Quick Test Script for Domino Model Endpoints
Copy and paste this script to test your model and observe metrics in Domino
"""


import requests
import time


# Replace with your Domino model endpoint URL
ENDPOINT_URL = "https://your-domino-instance.com/models/your-model-id/latest/model"


# Replace with your Domino API key (same value for both username and password)
API_KEY = "your-domino-api-key-here"


def test_model():
   """Test the model endpoint and measure response time"""
  
   # Sample request data - adjust based on your model's expected input
   data = {
       'data': {
           'start': 10,
           'stop': 90
       }
   }
  
   headers = {'Content-Type': 'application/json'}
  
   print(f"Testing endpoint: {ENDPOINT_URL}")
   print("Sending request...")
  
   start_time = time.time()
  
   try:
       response = requests.post(
           ENDPOINT_URL,
           json=data,
           auth=(API_KEY, API_KEY),  # Domino uses API key for both username and password
           headers=headers,
           timeout=30
       )
      
       response_time = time.time() - start_time
      
       print(f"Status Code: {response.status_code}")
       print(f"Response Time: {response_time:.3f} seconds")
      
       if response.status_code == 200:
           result = response.json()
           print("✅ Success!")
           print(f"Response: {result}")
       else:
           print("❌ Error!")
           print(f"Error: {response.text}")
          
   except Exception as e:
       print(f"🔥 Connection Error: {str(e)}")


if __name__ == "__main__":
   print("🎯 Quick Domino Model Test")
   print("=" * 40)
   test_model()
   print("\n💡 Check your Domino dashboard for CPU, memory, and HTTP metrics!")

• Confirm the endpoint returns the expected output for known inputs.

Step 2: Monitor CPU, memory, and traffic during development

Domino provides real-time usage charts directly in the endpoint version page.
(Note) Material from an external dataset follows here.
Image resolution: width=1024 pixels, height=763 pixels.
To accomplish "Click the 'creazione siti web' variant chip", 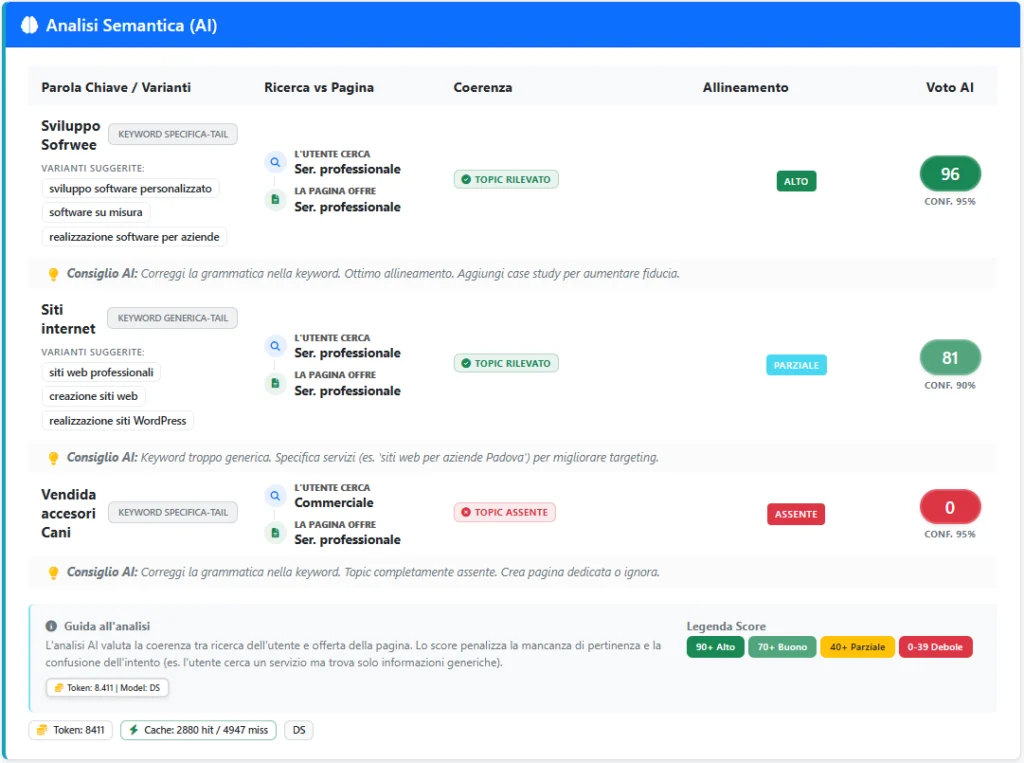I will click(93, 396).
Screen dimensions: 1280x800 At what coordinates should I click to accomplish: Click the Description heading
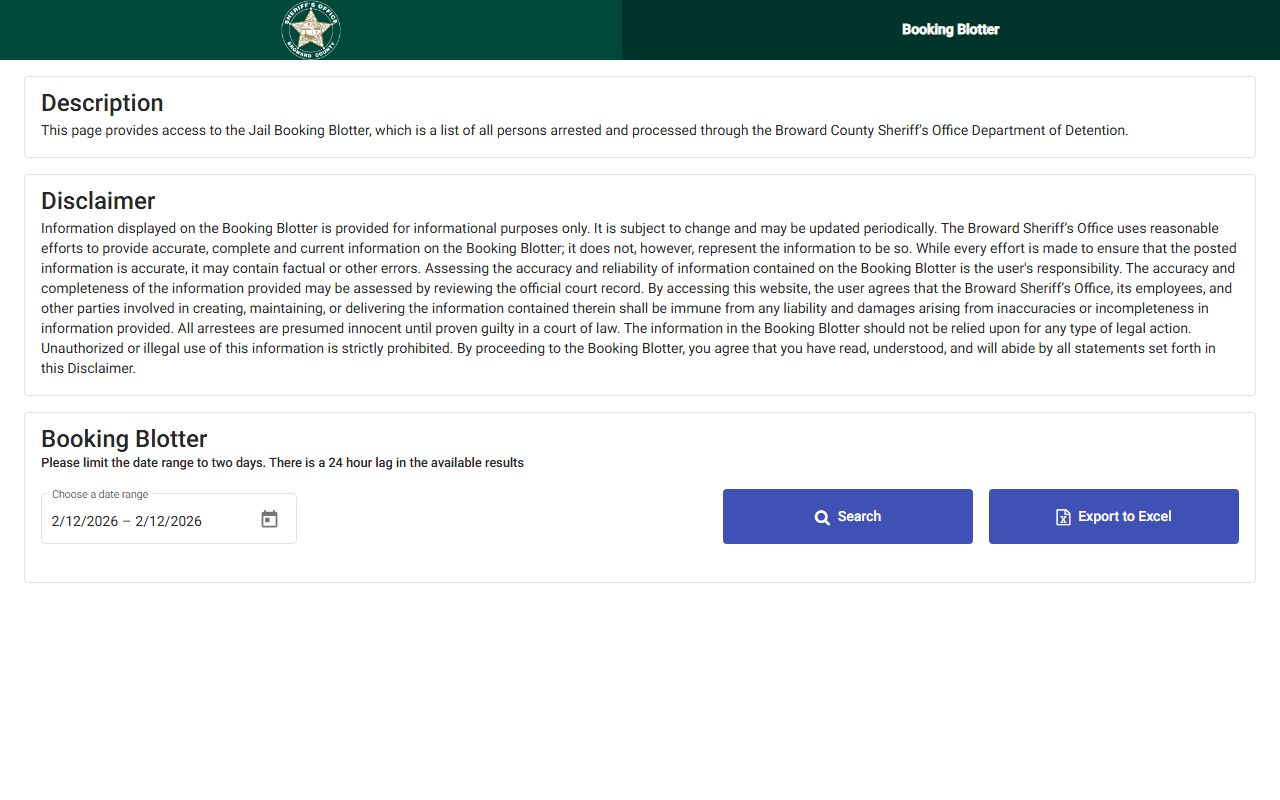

These charts let you quickly spot inefficiencies and validate improvements by switching between versions:

• CPU usage: Look for consistent patterns. If one version shows noticeably higher CPU load than another, that’s a sign of inefficient code or resource pressure.
• Memory usage: Healthy models stabilize after initialization. If memory keeps climbing or fluctuates heavily across requests, you may need to revisit how your model handles data.
• Traffic metrics: Verify that your test requests are being recorded. Missing traffic usually points to wiring or deployment issues.

By switching between versions, you can easily confirm whether new code changes improved efficiency or introduced regressions. For example, if Version 2 shows CPU spikes or memory growth compared to Version 1 as you clearly see above, you know where to focus optimization.

Step 3: Review request success and error rates

Every request generates a status code, which gives you immediate feedback on reliability. The status code distribution panel lets you compare patterns across versions:

• 2xx = success → Confirms predictions are returned correctly.
• 4xx = client errors → Often point to input or validation issues.
• 5xx = server errors → Indicate failures inside the model or its environment.

If errors increase after a new deployment, it’s a signal that the change introduced instability. If errors decrease, you’ve validated that your fix worked. This gives you confidence that the model is production-ready.

Step 4: Confirm utilization in production

Once deployed, you should validate not just correctness, but actual usage:

• Return to Endpoints → Versions.
• Check traffic volume to confirm downstream apps or users are calling the model.
• Review error rates to ensure those calls are successful.

Step 5: Collaborate with ops

If you notice anomalies (e.g., high memory usage or spikes in 5xx errors), provide ops with:

• Endpoint name and version
• Screenshot of CPU/memory/traffic metrics
• Example request/response

This shared context helps ops configure scaling, alerts, and deeper monitoring.